Some things in life move at a constant speed—rivers, time, and once, the economy. But assuming that a steady pace means a predictable direction is a mistake. The economy throws unexpected curves, steep declines, and sudden ascents without warning. The key is to sense the change and shift gears at the right moment.

In 1907, the New York Stock Exchange plunged into panic. Banks collapsed one after another, and people lined up in fear to withdraw their money. But it wasn’t the government or a central bank that rescued the financial system. It was a seasoned investor who supplied liquidity and stabilized the market—J.P. Morgan. He had sensed the shifting tides before the crisis hit and adjusted his position in advance.

History also shows what happens when you fail to shift gears in time. In the 1990s, Japan entered its infamous “Lost Two Decades.” The economy was overheating with a real estate and stock market bubble, yet when it was time to correct course, policymakers hesitated. They kept interest rates too low for too long, then raised them too late. Government interventions disrupted natural market adjustments. The result? Japan entered a prolonged economic stagnation.

On the other hand, in the 2008 global financial crisis, Warren Buffett followed his principle: “Be greedy when others are fearful.” Amid the chaos, he made bold moves—buying undervalued companies at bargain prices. He famously said, “Someone’s sitting in the shade today because someone planted a tree a long time ago.” Buffett acted during fear, adjusted his strategy, and reaped enormous profits in the aftermath.

Illutration created and copyright by Drake Kim

The Economy Is Never a Straight Line

The problem isn’t just that the economy changes—it’s that no one knows when the next turn will come. So how do you shift gears effectively?
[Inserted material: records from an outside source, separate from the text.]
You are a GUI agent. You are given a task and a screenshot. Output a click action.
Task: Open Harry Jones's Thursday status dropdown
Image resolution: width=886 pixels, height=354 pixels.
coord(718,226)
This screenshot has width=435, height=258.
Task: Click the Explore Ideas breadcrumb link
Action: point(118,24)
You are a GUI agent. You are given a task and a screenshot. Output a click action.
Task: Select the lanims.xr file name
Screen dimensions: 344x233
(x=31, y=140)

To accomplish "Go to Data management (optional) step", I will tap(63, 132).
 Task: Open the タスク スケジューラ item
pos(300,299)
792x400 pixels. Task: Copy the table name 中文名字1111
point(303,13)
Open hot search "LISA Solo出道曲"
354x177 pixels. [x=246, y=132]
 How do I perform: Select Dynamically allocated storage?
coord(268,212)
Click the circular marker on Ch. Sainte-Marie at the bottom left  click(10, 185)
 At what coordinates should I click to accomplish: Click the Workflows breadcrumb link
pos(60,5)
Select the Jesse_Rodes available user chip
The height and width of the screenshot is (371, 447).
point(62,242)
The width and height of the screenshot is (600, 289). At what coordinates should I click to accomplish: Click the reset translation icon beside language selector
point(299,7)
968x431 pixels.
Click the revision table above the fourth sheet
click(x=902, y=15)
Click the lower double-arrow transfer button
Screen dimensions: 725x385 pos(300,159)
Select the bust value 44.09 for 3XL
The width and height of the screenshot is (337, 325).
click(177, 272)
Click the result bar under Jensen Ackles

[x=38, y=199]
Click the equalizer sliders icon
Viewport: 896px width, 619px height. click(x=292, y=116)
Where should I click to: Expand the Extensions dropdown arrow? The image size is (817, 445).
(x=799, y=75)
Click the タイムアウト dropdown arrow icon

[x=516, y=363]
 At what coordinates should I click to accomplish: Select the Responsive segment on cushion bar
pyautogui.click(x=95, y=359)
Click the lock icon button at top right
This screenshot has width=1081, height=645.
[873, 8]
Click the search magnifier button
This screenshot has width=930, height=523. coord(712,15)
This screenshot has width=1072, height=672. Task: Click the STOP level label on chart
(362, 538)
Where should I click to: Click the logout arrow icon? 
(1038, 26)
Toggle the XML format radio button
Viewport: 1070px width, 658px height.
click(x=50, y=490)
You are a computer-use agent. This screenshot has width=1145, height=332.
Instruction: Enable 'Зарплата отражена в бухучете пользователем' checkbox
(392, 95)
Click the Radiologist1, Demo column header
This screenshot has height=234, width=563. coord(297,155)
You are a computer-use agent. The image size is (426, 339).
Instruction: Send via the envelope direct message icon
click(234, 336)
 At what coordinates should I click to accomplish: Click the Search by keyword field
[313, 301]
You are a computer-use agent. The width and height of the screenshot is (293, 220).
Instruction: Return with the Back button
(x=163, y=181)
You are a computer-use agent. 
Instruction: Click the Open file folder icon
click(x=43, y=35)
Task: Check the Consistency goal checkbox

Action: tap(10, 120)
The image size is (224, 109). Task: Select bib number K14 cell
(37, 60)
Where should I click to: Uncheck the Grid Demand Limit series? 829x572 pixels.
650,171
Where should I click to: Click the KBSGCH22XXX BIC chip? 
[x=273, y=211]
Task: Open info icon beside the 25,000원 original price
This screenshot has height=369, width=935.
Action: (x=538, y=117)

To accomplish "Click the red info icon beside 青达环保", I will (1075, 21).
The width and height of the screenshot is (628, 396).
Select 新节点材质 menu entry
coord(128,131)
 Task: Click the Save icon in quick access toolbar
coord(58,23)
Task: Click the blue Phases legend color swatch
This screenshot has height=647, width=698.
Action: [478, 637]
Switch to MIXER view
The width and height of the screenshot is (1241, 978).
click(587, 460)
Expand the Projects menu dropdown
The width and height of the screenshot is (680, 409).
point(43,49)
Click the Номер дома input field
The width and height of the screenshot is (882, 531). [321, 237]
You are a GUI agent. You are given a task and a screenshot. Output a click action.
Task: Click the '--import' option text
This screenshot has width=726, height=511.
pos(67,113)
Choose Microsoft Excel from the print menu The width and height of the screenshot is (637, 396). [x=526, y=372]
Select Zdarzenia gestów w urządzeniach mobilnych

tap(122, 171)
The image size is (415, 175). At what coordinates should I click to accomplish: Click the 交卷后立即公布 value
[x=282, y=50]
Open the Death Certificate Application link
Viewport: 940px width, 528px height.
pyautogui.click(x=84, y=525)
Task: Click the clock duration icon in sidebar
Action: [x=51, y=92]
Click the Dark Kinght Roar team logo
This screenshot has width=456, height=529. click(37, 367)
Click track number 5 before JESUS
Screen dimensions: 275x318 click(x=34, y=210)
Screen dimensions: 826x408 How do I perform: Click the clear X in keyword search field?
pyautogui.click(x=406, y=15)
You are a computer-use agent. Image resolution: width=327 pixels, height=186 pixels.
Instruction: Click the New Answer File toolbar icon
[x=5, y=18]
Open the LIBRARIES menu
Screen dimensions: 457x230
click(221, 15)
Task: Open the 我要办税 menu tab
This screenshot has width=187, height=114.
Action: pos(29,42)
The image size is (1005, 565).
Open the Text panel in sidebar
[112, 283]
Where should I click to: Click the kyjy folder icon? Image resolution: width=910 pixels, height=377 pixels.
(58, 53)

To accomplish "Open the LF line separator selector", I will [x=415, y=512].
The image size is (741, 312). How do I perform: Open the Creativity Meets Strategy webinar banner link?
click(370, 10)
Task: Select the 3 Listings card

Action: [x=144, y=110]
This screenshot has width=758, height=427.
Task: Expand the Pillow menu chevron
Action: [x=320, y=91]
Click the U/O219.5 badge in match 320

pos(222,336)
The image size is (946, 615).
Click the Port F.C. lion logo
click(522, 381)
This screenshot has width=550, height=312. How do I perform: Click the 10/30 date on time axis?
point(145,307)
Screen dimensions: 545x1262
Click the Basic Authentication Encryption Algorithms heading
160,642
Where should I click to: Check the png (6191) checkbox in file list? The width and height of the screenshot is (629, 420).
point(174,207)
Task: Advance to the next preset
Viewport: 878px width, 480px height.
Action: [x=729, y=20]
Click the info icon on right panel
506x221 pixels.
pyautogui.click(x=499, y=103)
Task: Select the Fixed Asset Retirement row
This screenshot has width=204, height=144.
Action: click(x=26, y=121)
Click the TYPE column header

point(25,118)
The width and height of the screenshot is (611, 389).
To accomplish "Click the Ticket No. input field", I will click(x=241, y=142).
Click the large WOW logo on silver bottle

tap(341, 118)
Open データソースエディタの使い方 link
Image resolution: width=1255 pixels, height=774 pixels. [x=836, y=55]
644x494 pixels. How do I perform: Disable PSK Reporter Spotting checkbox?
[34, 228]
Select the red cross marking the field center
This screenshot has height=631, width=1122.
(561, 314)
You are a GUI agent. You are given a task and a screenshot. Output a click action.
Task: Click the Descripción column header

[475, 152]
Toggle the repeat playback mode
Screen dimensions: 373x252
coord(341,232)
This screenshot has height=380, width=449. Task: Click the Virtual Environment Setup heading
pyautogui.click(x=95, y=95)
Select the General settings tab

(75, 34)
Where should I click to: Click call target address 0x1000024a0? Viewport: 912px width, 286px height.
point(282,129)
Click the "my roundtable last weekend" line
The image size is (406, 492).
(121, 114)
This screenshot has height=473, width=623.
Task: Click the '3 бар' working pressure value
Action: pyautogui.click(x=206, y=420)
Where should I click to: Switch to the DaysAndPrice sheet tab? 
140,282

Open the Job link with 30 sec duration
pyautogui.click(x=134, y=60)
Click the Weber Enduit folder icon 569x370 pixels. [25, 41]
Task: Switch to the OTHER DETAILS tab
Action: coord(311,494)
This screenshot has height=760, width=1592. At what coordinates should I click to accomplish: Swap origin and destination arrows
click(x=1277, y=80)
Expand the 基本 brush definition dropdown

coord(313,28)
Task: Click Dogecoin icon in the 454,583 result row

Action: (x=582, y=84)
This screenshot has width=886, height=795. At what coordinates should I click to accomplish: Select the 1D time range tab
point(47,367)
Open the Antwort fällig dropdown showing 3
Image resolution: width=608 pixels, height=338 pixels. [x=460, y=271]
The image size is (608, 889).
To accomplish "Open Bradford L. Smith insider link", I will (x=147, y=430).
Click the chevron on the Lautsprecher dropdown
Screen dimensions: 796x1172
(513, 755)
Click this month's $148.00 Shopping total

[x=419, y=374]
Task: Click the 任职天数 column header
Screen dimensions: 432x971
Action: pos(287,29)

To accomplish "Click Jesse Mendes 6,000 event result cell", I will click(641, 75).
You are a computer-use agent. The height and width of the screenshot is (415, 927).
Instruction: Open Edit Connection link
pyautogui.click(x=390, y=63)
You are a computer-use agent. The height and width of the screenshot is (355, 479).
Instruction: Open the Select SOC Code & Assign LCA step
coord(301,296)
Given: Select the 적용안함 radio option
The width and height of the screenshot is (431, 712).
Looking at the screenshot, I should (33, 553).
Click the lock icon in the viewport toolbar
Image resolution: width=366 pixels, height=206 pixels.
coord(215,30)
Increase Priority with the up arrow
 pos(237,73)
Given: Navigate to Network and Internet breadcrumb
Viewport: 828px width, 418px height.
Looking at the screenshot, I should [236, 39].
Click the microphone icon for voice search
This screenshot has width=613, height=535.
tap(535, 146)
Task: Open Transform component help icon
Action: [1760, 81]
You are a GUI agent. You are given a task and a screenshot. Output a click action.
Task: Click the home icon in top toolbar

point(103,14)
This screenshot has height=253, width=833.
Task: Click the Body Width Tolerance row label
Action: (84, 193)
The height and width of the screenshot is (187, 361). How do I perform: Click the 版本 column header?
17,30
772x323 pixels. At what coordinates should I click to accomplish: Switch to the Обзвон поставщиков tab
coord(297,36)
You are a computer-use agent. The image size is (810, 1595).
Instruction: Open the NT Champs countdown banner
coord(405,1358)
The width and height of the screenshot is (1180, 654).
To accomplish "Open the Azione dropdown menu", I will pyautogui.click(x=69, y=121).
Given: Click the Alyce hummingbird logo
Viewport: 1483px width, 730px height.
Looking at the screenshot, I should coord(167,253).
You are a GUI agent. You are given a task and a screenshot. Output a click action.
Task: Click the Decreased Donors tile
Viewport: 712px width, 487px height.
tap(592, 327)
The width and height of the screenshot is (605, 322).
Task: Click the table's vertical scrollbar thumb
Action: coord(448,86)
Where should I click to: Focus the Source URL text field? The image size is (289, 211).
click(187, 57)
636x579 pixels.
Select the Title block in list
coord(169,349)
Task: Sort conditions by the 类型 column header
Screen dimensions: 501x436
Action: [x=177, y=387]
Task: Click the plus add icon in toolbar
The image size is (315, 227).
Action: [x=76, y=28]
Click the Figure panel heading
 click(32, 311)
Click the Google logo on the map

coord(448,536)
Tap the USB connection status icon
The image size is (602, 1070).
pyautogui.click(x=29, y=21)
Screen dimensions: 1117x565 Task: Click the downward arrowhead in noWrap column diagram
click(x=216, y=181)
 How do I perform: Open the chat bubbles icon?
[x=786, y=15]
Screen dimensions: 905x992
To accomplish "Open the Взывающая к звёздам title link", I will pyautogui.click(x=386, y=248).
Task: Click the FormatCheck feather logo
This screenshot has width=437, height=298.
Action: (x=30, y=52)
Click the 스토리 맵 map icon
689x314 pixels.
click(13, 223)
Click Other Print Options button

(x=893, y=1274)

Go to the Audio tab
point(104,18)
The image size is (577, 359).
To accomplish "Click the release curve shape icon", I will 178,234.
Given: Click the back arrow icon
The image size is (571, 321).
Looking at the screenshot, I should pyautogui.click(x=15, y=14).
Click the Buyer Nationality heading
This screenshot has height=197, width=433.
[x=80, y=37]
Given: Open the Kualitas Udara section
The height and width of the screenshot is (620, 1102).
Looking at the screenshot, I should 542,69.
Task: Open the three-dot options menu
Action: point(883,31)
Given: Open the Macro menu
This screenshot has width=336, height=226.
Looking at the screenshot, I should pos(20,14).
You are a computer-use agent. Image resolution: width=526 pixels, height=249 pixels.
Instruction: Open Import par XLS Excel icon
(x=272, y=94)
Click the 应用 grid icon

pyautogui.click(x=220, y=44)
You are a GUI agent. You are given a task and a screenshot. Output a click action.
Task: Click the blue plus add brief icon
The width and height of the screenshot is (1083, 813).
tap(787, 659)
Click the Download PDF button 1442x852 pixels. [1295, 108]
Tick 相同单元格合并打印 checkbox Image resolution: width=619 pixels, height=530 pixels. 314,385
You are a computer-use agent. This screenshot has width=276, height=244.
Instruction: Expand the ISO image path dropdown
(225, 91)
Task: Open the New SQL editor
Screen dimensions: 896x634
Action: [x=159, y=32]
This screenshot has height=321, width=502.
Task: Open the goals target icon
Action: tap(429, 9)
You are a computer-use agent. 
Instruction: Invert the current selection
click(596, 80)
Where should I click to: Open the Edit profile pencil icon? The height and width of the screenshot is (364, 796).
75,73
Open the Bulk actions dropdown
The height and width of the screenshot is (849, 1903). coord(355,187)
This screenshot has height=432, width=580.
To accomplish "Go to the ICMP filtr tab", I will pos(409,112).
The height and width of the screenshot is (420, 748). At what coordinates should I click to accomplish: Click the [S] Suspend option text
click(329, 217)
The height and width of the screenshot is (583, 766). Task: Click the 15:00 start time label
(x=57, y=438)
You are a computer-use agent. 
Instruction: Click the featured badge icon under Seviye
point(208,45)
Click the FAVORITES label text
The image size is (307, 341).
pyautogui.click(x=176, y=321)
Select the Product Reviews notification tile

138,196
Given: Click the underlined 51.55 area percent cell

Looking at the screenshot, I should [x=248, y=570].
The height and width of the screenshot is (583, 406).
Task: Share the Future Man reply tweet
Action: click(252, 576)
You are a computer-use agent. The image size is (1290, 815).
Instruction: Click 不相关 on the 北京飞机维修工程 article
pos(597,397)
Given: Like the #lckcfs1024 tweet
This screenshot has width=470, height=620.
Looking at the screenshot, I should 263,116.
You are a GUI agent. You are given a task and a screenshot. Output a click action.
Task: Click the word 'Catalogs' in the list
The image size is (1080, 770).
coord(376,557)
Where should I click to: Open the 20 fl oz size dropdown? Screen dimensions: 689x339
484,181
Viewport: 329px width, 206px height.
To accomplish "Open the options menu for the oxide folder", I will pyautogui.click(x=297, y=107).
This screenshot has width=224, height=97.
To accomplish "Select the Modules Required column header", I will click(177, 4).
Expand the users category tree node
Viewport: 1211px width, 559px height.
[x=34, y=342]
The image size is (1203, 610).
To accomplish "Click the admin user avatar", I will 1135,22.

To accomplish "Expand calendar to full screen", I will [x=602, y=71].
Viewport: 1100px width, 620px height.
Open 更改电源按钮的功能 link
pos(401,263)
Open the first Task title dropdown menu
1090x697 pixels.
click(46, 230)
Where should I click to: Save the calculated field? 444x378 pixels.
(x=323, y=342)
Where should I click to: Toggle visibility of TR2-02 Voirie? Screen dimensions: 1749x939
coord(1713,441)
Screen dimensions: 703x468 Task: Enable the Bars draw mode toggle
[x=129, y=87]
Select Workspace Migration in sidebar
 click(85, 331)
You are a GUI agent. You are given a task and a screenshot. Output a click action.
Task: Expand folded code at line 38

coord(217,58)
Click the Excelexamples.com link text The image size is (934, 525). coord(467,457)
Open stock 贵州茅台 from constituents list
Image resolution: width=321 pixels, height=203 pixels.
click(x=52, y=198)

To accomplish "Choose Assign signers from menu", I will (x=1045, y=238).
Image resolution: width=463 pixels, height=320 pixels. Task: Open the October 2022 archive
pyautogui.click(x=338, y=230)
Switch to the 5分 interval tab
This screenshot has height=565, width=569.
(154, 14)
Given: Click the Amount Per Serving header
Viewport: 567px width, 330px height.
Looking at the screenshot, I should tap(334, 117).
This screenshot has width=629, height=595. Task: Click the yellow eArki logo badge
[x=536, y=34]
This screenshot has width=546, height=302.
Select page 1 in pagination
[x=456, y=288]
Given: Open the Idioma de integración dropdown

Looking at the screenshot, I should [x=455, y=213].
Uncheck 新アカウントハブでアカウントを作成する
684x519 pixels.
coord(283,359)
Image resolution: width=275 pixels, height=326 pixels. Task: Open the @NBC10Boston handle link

  1. Develop a Market-Sensing Instinct
    Don’t get caught up in short-term headlines. Instead, take a long-term approach and recognize broader economic patterns. If history teaches us anything, it’s that nothing stays the same forever.

  2. Avoid Fear-Based Decisions
    Moments of widespread panic often present the best opportunities. During the 2008 financial crisis, those who panic-sold suffered huge losses, while those who analyzed the situation carefully benefited from the recovery.

  3. Create Your Own Investment Principles
    Blindly following experts is risky. In 1929 (Great Depression), 2000 (Dot-Com Bubble), and 2020 (Pandemic Shock), financial analysts had widely varying predictions. The market always moves in unexpected ways. That’s why having your own investment strategy is crucial.

Illutration created and copyright by Drake Kim

Today, the global economy is at another turning point. Technological advancements are accelerating, new industries are emerging, and traditional structures are being disrupted. In times like these, reading the direction correctly and shifting gears at the right moment is more important than ever.

The Greek philosopher Epictetus once said, “It is not events themselves that disturb us, but our interpretation of those events.”

The same applies to economics. The market itself is not the crisis—our response to it determines whether we seize opportunities or suffer losses.

No one can predict the next big shift, but one thing is certain: The economy is always in motion. Only those who know how to shift gears at the right time will find their path forward.